Heading into its third season, “Six Feet Under” finally gets a chance to air away from the wake of “The Sopranos” or “Sex and the City.” Those HBO shows came to define appointment television over the last several seasons and “Six Feet Under” — the saga of the Fisher family and their mortuary in Los Angeles — played like a quirky cousin that lacked the over-the-top drama or the titillating humor of its network mates. Season three will draw a fair amount of casual viewership — it may well be the most talked-about series that many people haven’t seen — and although its glacial pace may turn off some, the crispness of the writing and acting should get viewers to return.

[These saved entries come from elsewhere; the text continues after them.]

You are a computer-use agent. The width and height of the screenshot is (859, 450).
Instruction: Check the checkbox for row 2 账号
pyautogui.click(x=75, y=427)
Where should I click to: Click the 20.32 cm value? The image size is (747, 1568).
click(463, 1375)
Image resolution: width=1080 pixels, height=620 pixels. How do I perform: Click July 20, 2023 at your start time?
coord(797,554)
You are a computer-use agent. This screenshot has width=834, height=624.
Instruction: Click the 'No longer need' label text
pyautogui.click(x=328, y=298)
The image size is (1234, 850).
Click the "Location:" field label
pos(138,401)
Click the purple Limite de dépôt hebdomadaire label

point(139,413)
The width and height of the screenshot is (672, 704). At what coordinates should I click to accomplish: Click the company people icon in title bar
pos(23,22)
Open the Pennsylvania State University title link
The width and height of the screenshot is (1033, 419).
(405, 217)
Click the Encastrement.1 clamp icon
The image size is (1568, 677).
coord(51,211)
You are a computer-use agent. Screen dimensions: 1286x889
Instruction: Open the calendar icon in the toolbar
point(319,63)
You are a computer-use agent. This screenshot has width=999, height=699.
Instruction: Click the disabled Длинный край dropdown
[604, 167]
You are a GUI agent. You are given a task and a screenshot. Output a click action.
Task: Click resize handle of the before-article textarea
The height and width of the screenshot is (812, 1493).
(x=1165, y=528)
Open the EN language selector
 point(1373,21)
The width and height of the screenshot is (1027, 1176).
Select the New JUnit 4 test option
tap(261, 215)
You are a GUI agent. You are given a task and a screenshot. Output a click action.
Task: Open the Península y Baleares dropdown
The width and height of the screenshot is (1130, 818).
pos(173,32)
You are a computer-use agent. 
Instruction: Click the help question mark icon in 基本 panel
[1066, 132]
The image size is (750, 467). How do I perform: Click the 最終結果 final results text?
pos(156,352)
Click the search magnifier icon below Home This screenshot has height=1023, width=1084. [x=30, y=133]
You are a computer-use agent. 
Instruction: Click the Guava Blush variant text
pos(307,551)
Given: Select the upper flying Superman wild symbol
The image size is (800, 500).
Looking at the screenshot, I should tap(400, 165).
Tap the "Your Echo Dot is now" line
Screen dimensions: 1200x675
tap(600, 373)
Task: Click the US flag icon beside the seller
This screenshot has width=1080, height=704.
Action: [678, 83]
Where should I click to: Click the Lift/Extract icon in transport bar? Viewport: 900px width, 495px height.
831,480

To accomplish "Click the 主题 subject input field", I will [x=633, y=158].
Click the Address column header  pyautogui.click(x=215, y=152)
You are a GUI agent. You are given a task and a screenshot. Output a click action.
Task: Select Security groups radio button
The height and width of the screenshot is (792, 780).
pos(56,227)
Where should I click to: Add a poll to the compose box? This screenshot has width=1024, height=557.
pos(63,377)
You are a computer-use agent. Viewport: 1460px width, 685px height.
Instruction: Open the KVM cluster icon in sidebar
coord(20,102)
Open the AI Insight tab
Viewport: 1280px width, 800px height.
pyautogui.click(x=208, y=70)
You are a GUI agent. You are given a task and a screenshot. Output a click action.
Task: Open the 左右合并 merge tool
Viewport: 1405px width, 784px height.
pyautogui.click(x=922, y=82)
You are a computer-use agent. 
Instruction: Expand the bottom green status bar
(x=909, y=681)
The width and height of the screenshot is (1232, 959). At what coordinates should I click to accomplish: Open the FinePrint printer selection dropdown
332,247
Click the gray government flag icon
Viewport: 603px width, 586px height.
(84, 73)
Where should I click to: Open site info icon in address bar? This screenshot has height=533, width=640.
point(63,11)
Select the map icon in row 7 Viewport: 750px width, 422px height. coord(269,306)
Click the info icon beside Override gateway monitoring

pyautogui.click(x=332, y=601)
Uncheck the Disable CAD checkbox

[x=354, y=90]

The six Emmy wins from last season are probably just the start of something that will yield bigger returns come the next award season.
Although it is a serial soap opera at heart, newcomers will settle easily into these curious lives with no problems in the first episode. Nate (Peter Krause) comes out of brain surgery after venturing eerily close to the bright white light of death, his focus squarely on new baby Maya and her mother, Lisa (Lili Taylor). They live in the home of Lisa’s boss, Carol (Catherine O’Hara), an egomaniacal Hollywood producer; Lisa is mostly a chef.
Nate has brought in Federico (Freddy Rodriguez) as a partner at the funeral home, renaming it Fisher & Diaz; almost abruptly, Diaz is questioning the Fishers about his responsibilities and, in the second episode, the morality of handling services for an evildoer.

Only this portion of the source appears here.